When I graduated high school and left for New York, he hugged me at the airport and told me to go do amazing things. When I called him crying from my dorm room three weeks later, homesick, overwhelmed, and convinced I'd made a terrible mistake, he talked me off the ledge for two hours and then sent me a care package full of my favorite snacks and a handwritten note that said:You're braver than you think. I believe in you.
I kept that note in my wallet for years.
So when I got promoted, my first instinct wasn't to call my boyfriend or my editor or any of the friends I'd made in New York. My first instinct was to call Jack.
He answered on the third ring. His voice was rough, tired, but warm the way it always was when he heard from me.
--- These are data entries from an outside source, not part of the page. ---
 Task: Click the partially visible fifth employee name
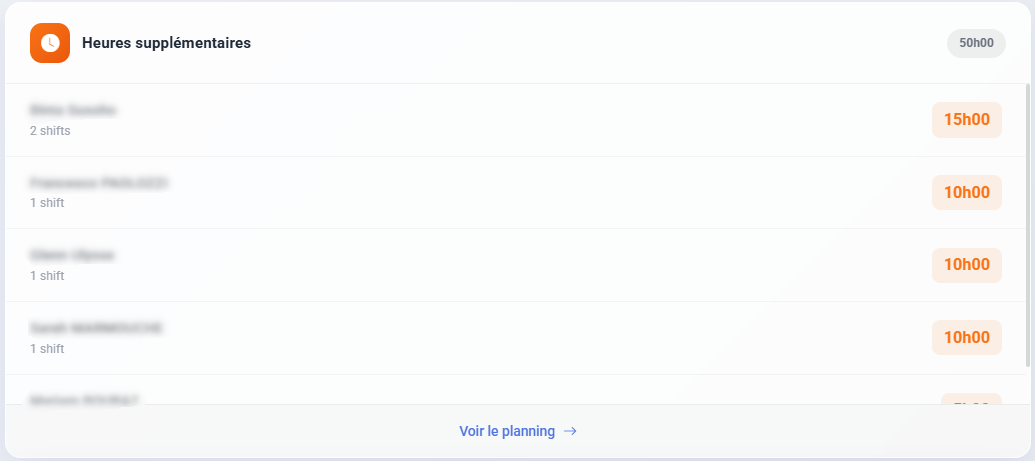[x=84, y=400]
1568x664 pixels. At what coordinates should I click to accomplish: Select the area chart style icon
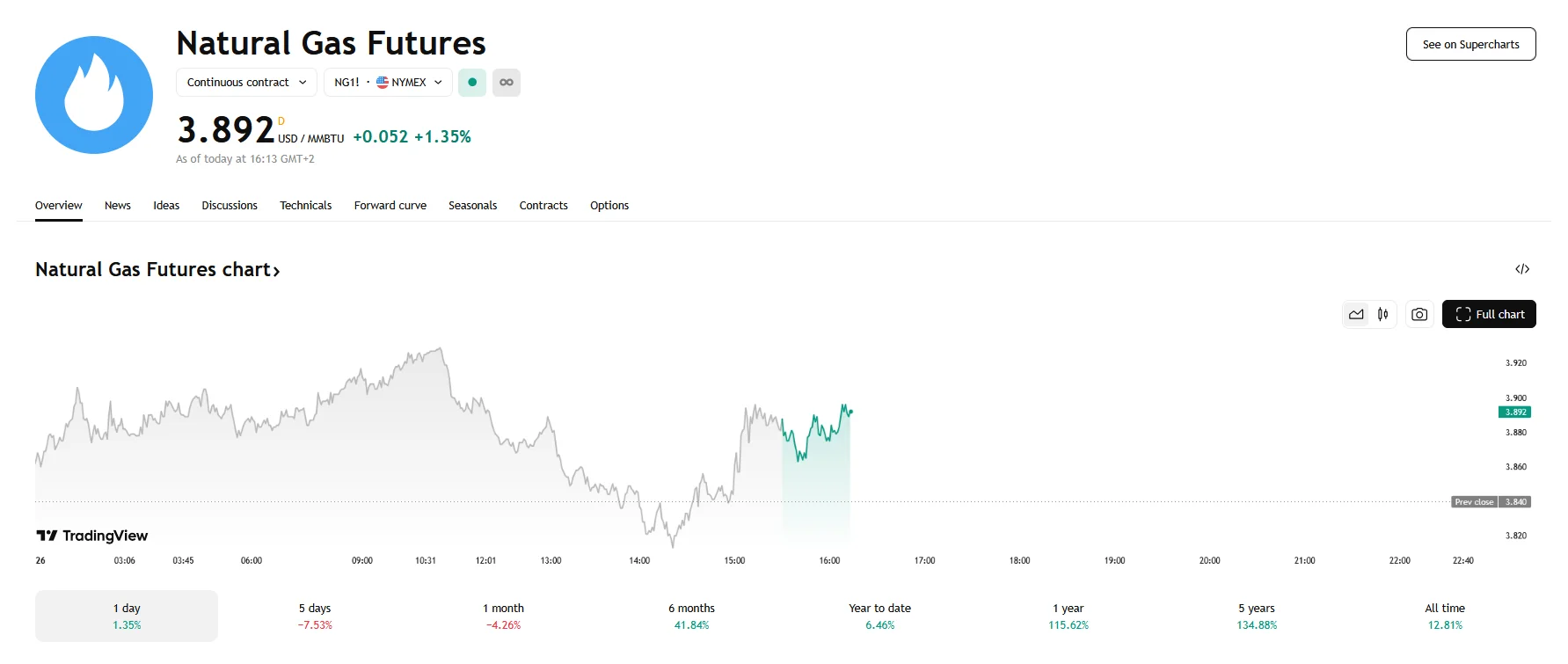tap(1356, 314)
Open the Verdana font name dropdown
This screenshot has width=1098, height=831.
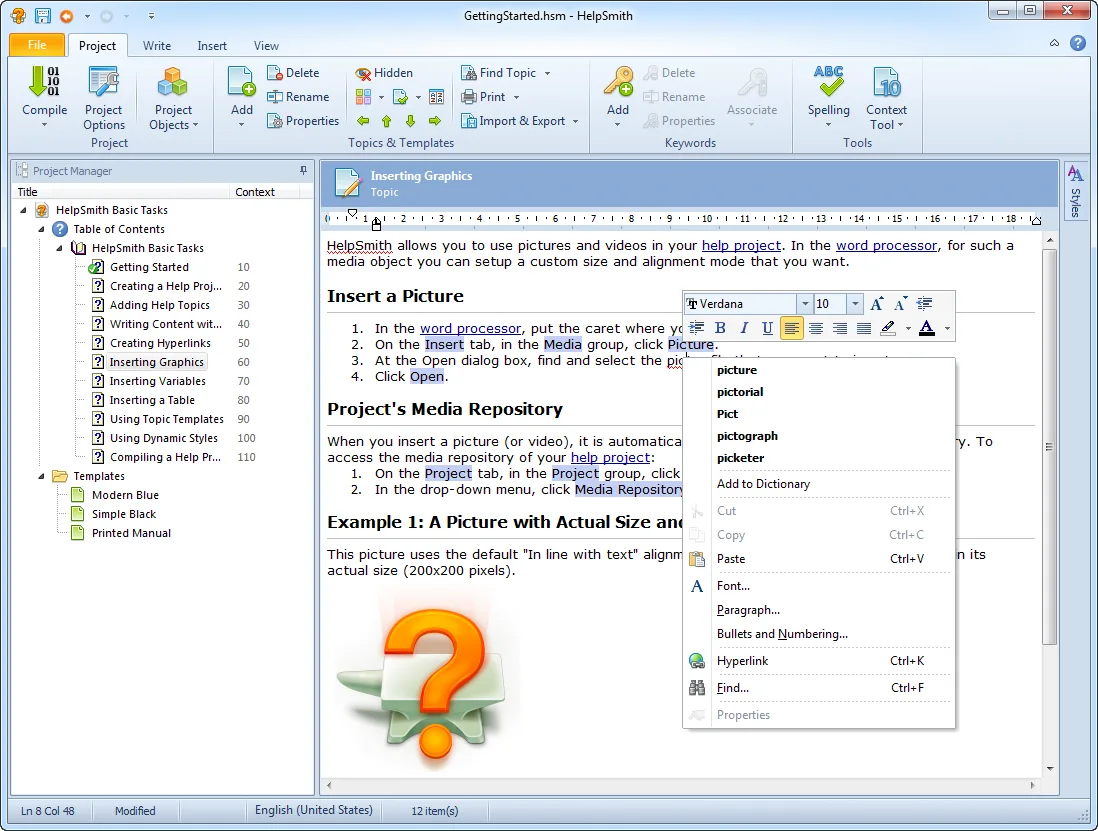tap(805, 304)
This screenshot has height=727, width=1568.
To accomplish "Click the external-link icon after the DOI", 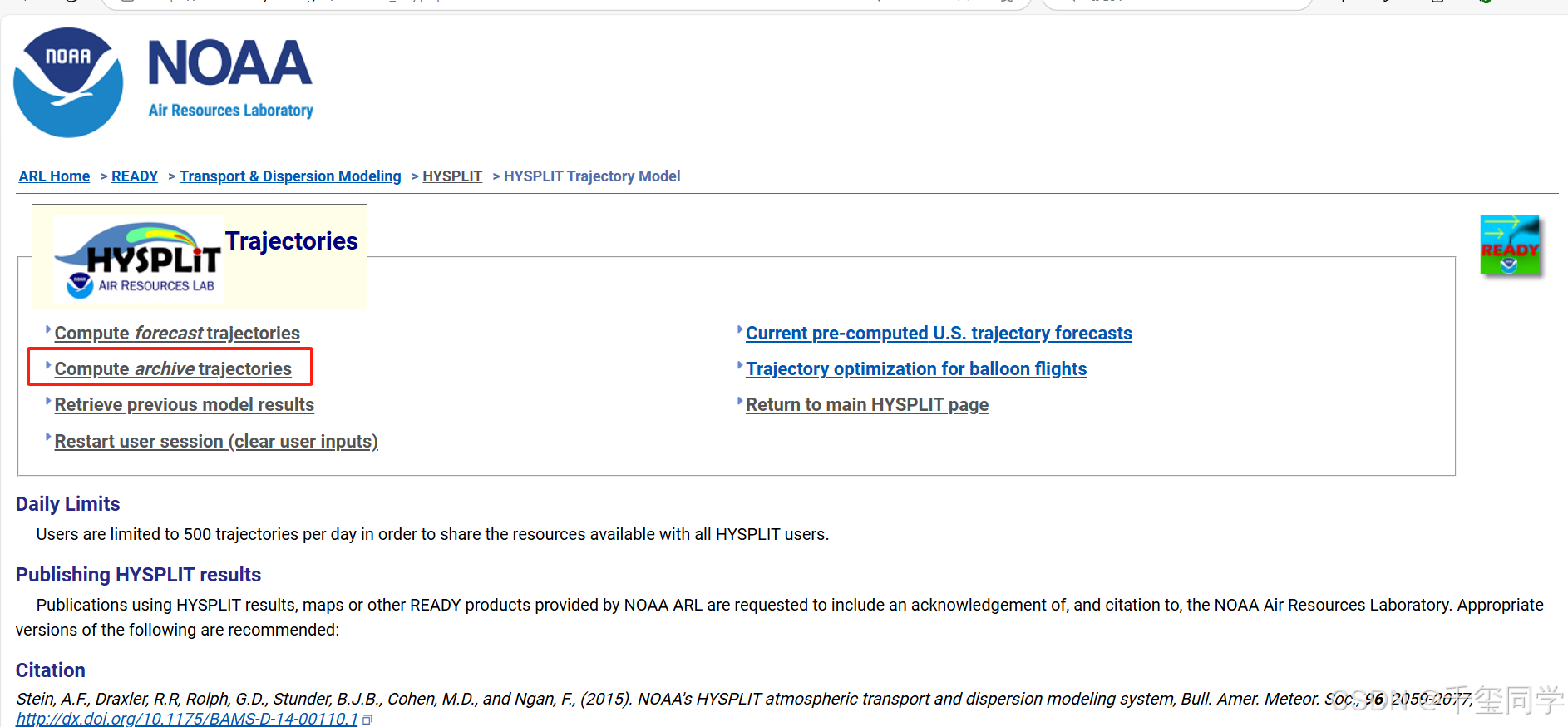I will tap(367, 719).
"There she is," he said. "My favorite sister."
"I'm your only sister."
"Still my favorite." I could hear the smile in his voice. "What's up?"
"I got the promotion."
"Jamie. Are you serious?"
"They're syndicating the series nationally. The whole thing. Every profile. And they want me to do more. They're giving me my own column."
Jack let out a sound that was half-laugh, half-exhale. Like he'd been holding his breath without knowing it. "I always knew you'd make it."
My eyes stung. It was stupid. I was a fully-grown woman, pacing my apartment in New York, tearing up because my brother told me he was proud of me. Some things you never outgrow.
"Thank you," I said. "For everything. I couldn't have done any of this without you."
"Yes, you could have. You just would've been more stressed about it." He coughed, then coughed again, the sound wet and rattling.
"Are you okay?"
"Fine. Just a little under the weather."
"That doesn't sound like under the weather. That sounds like bronchitis."
"It's nothing. Just some smoke inhalation from a call a few days ago. Doctors are keeping me for observation, but I'll be out by the weekend."
I stopped pacing. "Doctors? Jack, are you in the hospital?"
"It's not a big deal."
"You're in the hospital and you didn't tell me?"
"I didn't want you to worry."
I sank onto my couch, suddenly needing something solid underneath me.
My brother was in a hospital bed. The only family I had left. The man who had been my father since I was fifteen years old.
I'd already lost my parents. I couldn't lose him too.
"I'm coming down."
"Jamie, no."
"I was already planning to visit after the project wrapped. I'll just move up my flight. I can be there tomorrow."
"You just got promoted." Jack's voice was firm. "Celebrate. Go somewhere nice with your boyfriend. I'll be out of here by the weekend."